It is the initial type of pertussis vaccine given in infancy – acellular or whole cell – that primes the immune system and determines how soon adolescents become susceptible to pertussis, regardless of later acellular booster vaccination, noted the authors of a new study.
In this study, Dutch children received acellular pertussis, diphtheria, and tetanus (DTaP) vaccine or whole-cell pertussis, diphtheria, and tetanus (DTwP) vaccine at ages 2, 3, 4, and 11 months. The researchers determined the IgG subclass distribution against the pertussis, diphtheria, and tetanus vaccine antigens before and after a DTaP booster vaccination at about age 4 years and an additional Tdap booster vaccination at about age 9 years.

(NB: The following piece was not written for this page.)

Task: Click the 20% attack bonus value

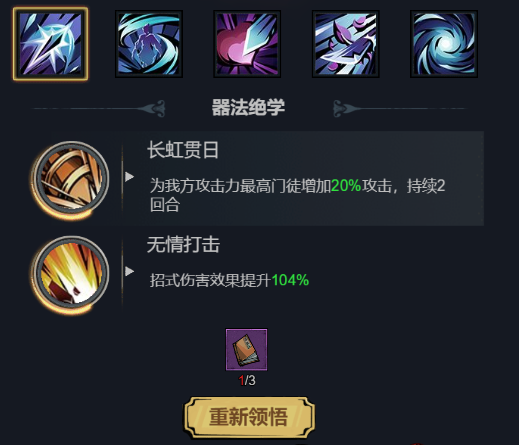Action: [x=346, y=185]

The IgG4 subclass proportion for IgG4-specific antibodies remained lower in patients who had whole-cell pertussis (wP) priming in infancy, even though they had received acellular pertussis booster vaccinations at ages 4 and 9 years, compared with patients who underwent acellular pertussis (aP) priming in infancy. This was true for all vaccine antigens, other than filamentous hemagglutinin and tetanus, 1 year after the preadolescent booster, noted researcher Saskia van der Lee of the National Institute for Public Health and the Environment, Bilthoven, The Netherlands, and her associates.
“With higher vaccine antigen-specific IgG1/IgG4 ratios, wP-primed children may have a better protection against pertussis infection, compared to aP-primed children, even after booster vaccinations. This is in line with epidemiological data indicating that adolescents, after aP vaccination in infancy, are more susceptible to pertussis, compared with wP-primed adolescents, though wP-primed individuals become also susceptible over time,” the researchers said.

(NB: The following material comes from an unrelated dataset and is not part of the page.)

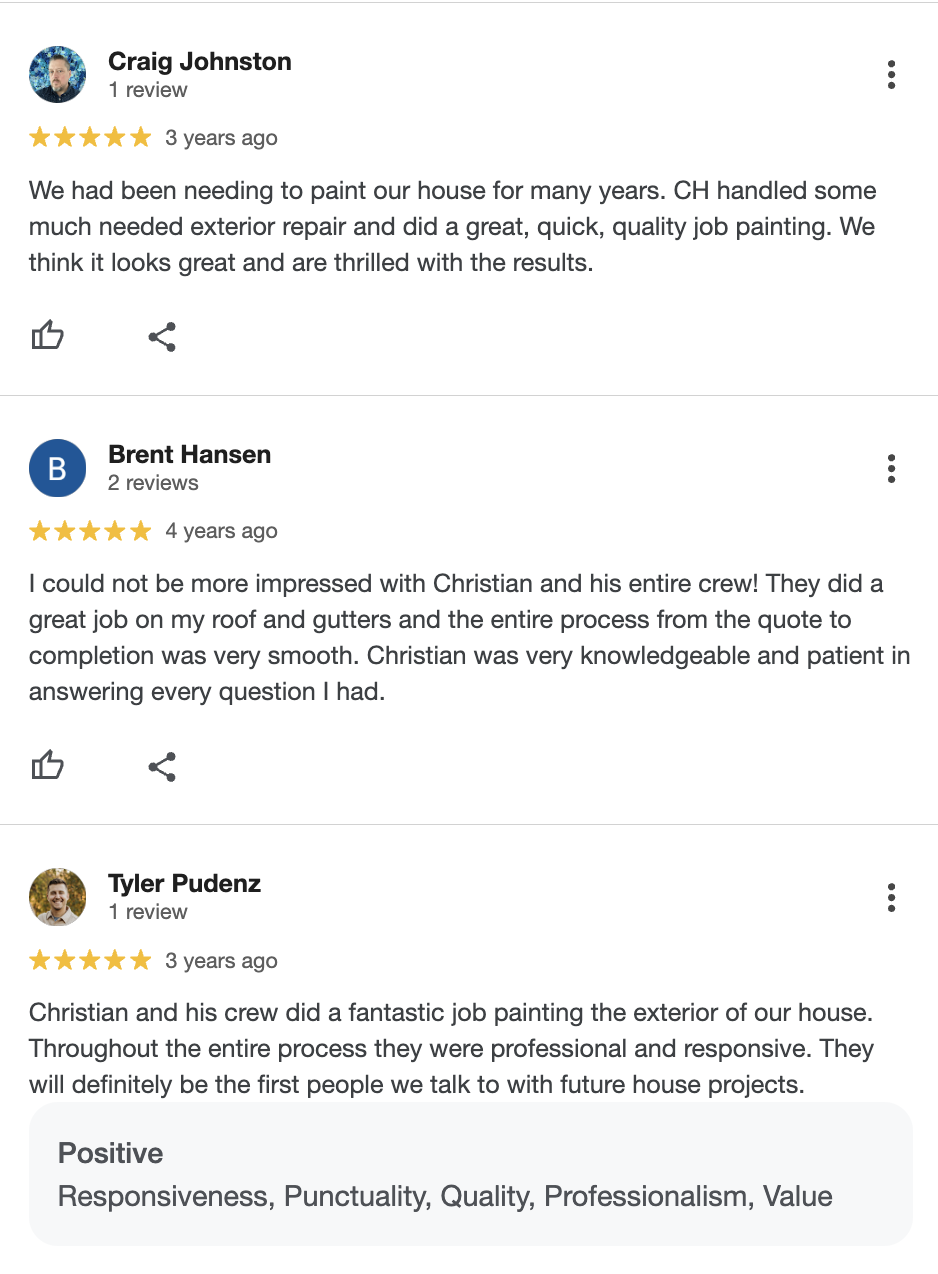
Task: Open more options for Tyler Pudenz's review
Action: click(x=891, y=897)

In addition, children primed with DTwP vaccines have a more Th1-skewed response for pertussis vaccine antigens after receiving a DTap booster vaccine or clinical infection with Bordetella pertussis, whereas children primed with DTaP have a more mixed pertussis-specific Th1/Th2 response, the researchers said. So “new adjuvants that skew the immune response towards a Th1 profile are desired” for better protection against pertussis over time.